We selected autism families for genetic investigation where at least one proband had been diagnosed with ASD and had been clinically evaluated at the Seattle Children’s Autism Center over the past five years from the Study of Autism Genetics Exploration (SAGE) collection (Supplementary Methods). SAGE included individuals with ASD and ID as well as individuals with intact cognitive abilities and included children from both multiplex and simplex families. We only selected samples where DNA from both parents was available and probands were diagnosed with ASD by meeting cutoff criteria on the Autism Diagnostic Observation Schedule and/or Diagnostic and Statistical Manual of Mental Disorders, Fifth Edition (DSM-5). In total, we investigated 180 families (578 individuals, 213 patients and 5 unaffected siblings), including 149 trios, 23 multiplex quads, 3 simplex quads, 3 multiplex five-member families, 1 simplex five-member family, and 1 seven-member family (Supplementary Figure S1, Supplementary Table S1). Clinical information was extracted from medical record review, standardized psychological evaluation, and/or parent report. For 64 affected individuals from 55 families, quantitative intelligence quotient metrics (full-scale IQ [FSIQ] and/or nonverbal IQ [NVIQ]) were available (Supplementary Table S1). All participants provided informed consent prior to participation in the study (institutional review board [IRB] protocol #44219).

GS and analysis

Sequencing and quality control (QC)

All GS samples were analyzed at the New York Genome Center (NYGC) using 1 microgram of DNA, an Illumina PCR-free library protocol, and sequencing on the Illumina HiSeq X Ten platform. Sequence analysis was performed using a Centers for Common Disease Genomics (CCDG)-compliant pipeline as described elsewhere.16 Generated reads were aligned to the genome (GRCh38) using BWA-MEM17 (v0.7.15), duplicate reads were marked using Picard (v2.4.1), and base scores were recalibrated using Genome Analysis Toolkit (GATK)18 (v3.5). Quality control (QC) analysis included GS metrics estimation (Picard v2.4.1), flagstat estimation (SAMtools v1.3.1), and insert-size estimation (WHAM-Graphening v1.7.0) (Supplementary Figure S2a–d). Genomes were sequenced to a mean coverage of 35.4× (37.3× for the CCDS region).

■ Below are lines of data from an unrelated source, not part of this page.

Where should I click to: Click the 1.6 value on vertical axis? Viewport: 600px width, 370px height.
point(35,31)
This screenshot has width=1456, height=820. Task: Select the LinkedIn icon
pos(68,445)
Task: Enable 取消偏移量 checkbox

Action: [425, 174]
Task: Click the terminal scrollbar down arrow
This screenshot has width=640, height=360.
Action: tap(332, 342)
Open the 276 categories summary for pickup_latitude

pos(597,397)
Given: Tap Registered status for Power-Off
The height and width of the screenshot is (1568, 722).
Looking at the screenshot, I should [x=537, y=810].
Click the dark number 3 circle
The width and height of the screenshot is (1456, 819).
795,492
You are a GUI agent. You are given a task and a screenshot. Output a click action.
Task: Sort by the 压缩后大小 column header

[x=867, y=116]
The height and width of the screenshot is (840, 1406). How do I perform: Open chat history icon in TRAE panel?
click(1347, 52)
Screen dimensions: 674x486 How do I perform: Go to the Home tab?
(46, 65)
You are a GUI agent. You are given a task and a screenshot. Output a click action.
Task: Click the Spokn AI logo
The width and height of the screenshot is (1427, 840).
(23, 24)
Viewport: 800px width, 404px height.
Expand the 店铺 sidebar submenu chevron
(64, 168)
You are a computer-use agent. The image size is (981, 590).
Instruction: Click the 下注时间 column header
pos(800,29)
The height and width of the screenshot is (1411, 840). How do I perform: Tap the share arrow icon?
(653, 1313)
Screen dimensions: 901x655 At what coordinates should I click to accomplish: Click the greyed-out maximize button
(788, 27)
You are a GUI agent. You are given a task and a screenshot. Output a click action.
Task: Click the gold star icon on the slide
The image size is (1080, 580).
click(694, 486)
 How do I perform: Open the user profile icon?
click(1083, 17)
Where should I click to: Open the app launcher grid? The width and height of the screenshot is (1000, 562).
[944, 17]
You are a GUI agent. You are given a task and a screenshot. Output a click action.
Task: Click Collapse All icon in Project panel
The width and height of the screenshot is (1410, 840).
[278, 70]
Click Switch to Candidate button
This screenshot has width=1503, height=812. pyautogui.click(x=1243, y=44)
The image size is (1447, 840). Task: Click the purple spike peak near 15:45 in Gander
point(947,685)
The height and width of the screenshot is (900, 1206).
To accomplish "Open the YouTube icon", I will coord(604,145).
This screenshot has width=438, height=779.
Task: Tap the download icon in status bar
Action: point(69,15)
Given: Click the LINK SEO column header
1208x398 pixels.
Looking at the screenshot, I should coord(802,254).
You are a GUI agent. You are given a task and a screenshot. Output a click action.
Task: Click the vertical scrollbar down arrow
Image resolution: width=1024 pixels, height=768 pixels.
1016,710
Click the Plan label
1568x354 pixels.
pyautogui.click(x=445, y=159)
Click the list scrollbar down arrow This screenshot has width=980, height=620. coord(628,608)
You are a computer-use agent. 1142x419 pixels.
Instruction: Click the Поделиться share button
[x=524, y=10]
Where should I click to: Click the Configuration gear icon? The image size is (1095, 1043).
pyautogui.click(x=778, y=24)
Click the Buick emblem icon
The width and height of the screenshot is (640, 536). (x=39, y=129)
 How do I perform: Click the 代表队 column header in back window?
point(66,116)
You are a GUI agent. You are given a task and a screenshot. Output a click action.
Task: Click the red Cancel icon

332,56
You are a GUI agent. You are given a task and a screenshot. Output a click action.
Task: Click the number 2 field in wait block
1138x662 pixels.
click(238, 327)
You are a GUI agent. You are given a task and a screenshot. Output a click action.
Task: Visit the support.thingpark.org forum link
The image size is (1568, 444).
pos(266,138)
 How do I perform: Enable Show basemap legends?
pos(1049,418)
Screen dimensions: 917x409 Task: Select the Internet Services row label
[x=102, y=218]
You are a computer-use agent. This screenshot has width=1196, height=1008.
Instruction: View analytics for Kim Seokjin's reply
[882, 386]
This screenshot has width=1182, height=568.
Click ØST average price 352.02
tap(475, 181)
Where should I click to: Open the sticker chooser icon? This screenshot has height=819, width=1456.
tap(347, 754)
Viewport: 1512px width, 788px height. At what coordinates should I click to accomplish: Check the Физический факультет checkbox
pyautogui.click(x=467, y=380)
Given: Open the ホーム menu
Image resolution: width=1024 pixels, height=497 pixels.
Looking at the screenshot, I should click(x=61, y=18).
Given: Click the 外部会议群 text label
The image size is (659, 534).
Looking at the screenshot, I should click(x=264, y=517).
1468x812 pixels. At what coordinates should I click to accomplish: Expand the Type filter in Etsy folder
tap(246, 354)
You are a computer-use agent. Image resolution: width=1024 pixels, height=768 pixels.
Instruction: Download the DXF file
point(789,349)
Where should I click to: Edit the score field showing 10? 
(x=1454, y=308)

Full QC statistics are available in Supplementary Table S2. Kinship coefficients (ϕ) by KING19 were used to assess family relationships. All family relatedness was estimated as reported (Supplementary Figure S2e, Supplementary Table S2). Mitochondrial haplogroup analysis (Supplementary Figure S2f) indicates that most families are of European descent (consistent with self-reporting).

SNV/indel calls

We used the same pipeline to call single-nucleotide variants (SNVs) and small indels as described previously.8 In summary, SNVs and indels were called using the GATK HaplotypeCaller (v3.5) on a multiple-samples joint-calling basis and FreeBayes (v1.0.2) on a per-family basis. De novo SNVs and indels were called using a custom pipeline with family-level VCFs for both FreeBayes and GATK. First, a BCFtools (v.1.8) norm was used to left-align and normalize indels. Then, candidate sites were chosen where the father’s genotype was 0/0, the mother’s genotype was 0/0, and the child’s genotype was either 0/1 or 1/1. Finally, we applied allele count, read-depth, and allele balance filters: the father alternate allele count = 0, mother alternate allele count = 0, child allele balance >0.25, father depth >9, mother depth >9, child depth >9, and either child genotype quality >20 (GATK) or sum of quality of the alternate observations >20 (FreeBayes). Any sites in low-complexity regions were removed from further analysis.

CNV calls

We use the same pipeline to call copy-number variants (CNVs) as described previously8 with several changes to the callers applied. In our original pipeline, CNV detection was performed by five SV-calling programs (dCGH,20 Genome STRiP,21 LUMPY,22 WHAMG,23 and VariationHunter). In this study, we excluded VariationHunter and added CNVnator24 and DELLY25 for six total algorithms. Calls generated from those six CNV callers were then merged on a per-sample basis with calls being reported with the breakpoints from one algorithm and supporting algorithms annotated. Breakpoint selection was accomplished by our previously described8 algorithm, which utilizes a combination of relative known breakpoint accuracy (Genome STRiP, LUMPY, WHAMG, DELLY, CNVnator, and finally dCGH), read depth, and SVtyper support. In addition, we manually visualized all high-quality, private de novo CNVs using samplot ( and WSSD read-depth line plot, and only considered the ones that passed our visualization for further analysis.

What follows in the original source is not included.